Paulo José Cunha
"Quando a gente tenta
de toda maneira
dele se guardar
sentimento ilhado,
morto e amordaçado
volta a incomodar"
Trecho de "Revelação", de Clodo e Clésio
Lá nos anos 70, quando nós ainda sabíamos caminhar sobre as nuvens, toda vez que os meninos do Piauí iam lançar um disco levavam a fita demo pra gente ouvir em primeira mão lá em casa. Fatinha fazia uns tira-gostos, a gente bebia uma cachacinha e o bolachão estava batizado. Uma vez, embriagados até o deslimite da embriaguez, vimos o fantasma de Torquato Neto passando da sala pra cozinha. Outra vez a americana Ellen, que morava no apartamento de cima e havia chegado, atraída pela algazarra, resolveu provar cachaça e plantou bananeira no meio da sala até vir abaixo, num estrondo que acordou metade da Asa Norte, enquanto ríamos de sua falta de jeito com a bebida mais nacional do Brasil.
Foi assim com "São Piauí", o primeiro bolachão deles. E o "batismo" regado a cachaça Mangueira e boa conversa se repetiu pelos demais discos, virou uma espécie de ritual, uma simpatia pra que tudo desse certo. E dava. Até que me separei da Fatinha. Até que eles se separaram, cada um com sua carreira solo. Até que nos reencontramos, todos, na Fac-UnB, dando aulas, tomando café nos intervalos, rindo de nós mesmos. Naquela época, num artigo escrito sobre "São Piauí" para o Correio Braziliense eu me referia ao Clésio como "aquele menino bom".

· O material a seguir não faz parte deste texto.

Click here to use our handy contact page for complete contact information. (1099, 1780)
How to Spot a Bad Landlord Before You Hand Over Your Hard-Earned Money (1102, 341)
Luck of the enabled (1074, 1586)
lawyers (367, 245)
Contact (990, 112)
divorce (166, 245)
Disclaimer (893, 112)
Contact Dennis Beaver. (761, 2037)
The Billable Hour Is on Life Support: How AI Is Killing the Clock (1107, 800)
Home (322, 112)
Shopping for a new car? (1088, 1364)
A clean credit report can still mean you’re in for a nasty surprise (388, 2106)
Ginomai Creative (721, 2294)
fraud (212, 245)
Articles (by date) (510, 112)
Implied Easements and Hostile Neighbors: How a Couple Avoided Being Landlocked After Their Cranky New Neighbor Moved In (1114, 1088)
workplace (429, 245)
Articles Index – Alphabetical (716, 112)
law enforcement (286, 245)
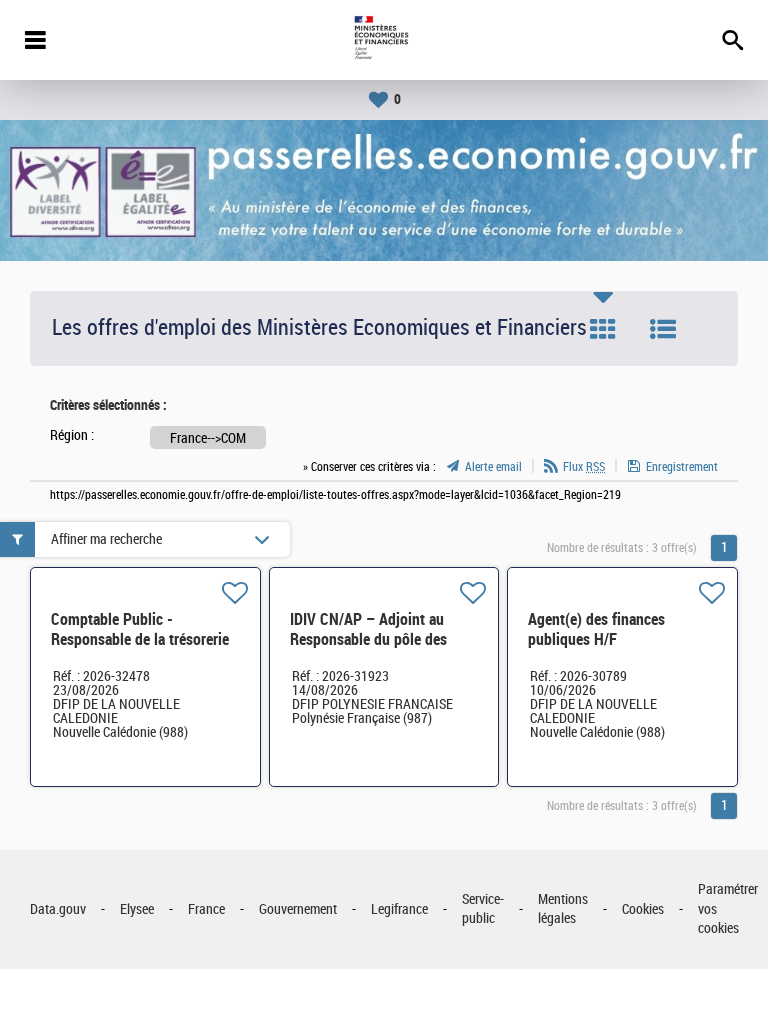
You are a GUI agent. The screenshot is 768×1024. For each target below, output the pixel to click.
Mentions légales (563, 909)
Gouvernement (298, 909)
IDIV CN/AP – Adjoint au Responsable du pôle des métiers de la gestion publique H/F (368, 649)
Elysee (137, 909)
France (206, 909)
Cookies (643, 909)
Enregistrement (682, 467)
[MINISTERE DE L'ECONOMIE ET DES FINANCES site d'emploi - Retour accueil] (383, 40)
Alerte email (493, 467)
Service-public (483, 909)
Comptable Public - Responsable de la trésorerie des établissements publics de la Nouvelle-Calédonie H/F (143, 649)
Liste (663, 329)
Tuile (603, 329)
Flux (584, 467)
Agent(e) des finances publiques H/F (596, 629)
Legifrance (399, 909)
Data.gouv (58, 909)
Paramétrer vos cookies (728, 909)
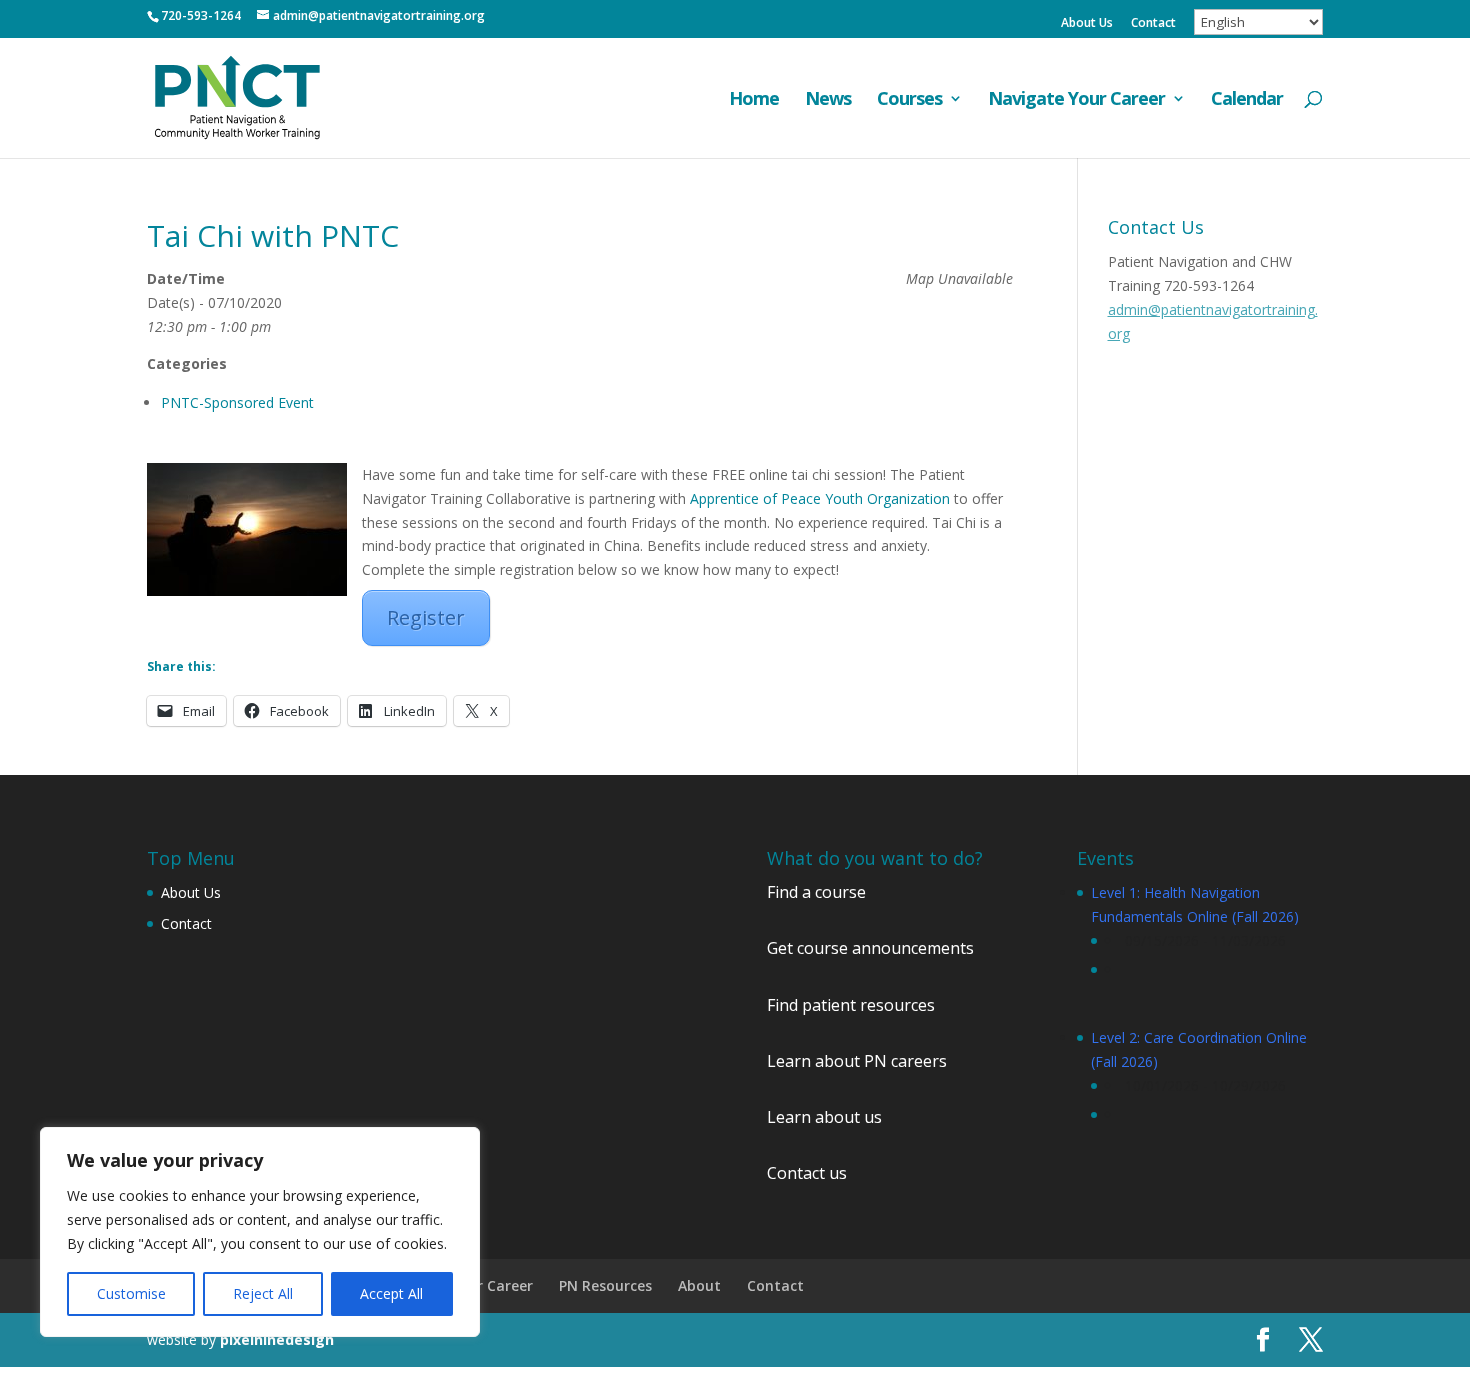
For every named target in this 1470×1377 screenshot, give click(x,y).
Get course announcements (870, 948)
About (699, 1285)
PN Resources (605, 1285)
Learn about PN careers (857, 1061)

E assim foi que ele se guardou em mim: um menino bom, de riso franco, eternamente com aquele cigarrinho no canto da boca, a barba rala, os olhos miúdos, sagazes, atrás dos óculos. E uma sensibilidade destamanho, expressa nas letras de simplicidade marcante. E a voz do Clésio? Pequena e claudicante, mas ele não forçava nada, mantinha-se nos limites de suas possibilidades (como Nara Leão).
A cada encontro ou reencontro, a efusão de alegria, a festa do abraço, a explosão do bem-querer.
É.
O planeta ficou um tantinho menor, sem aquele menino bom.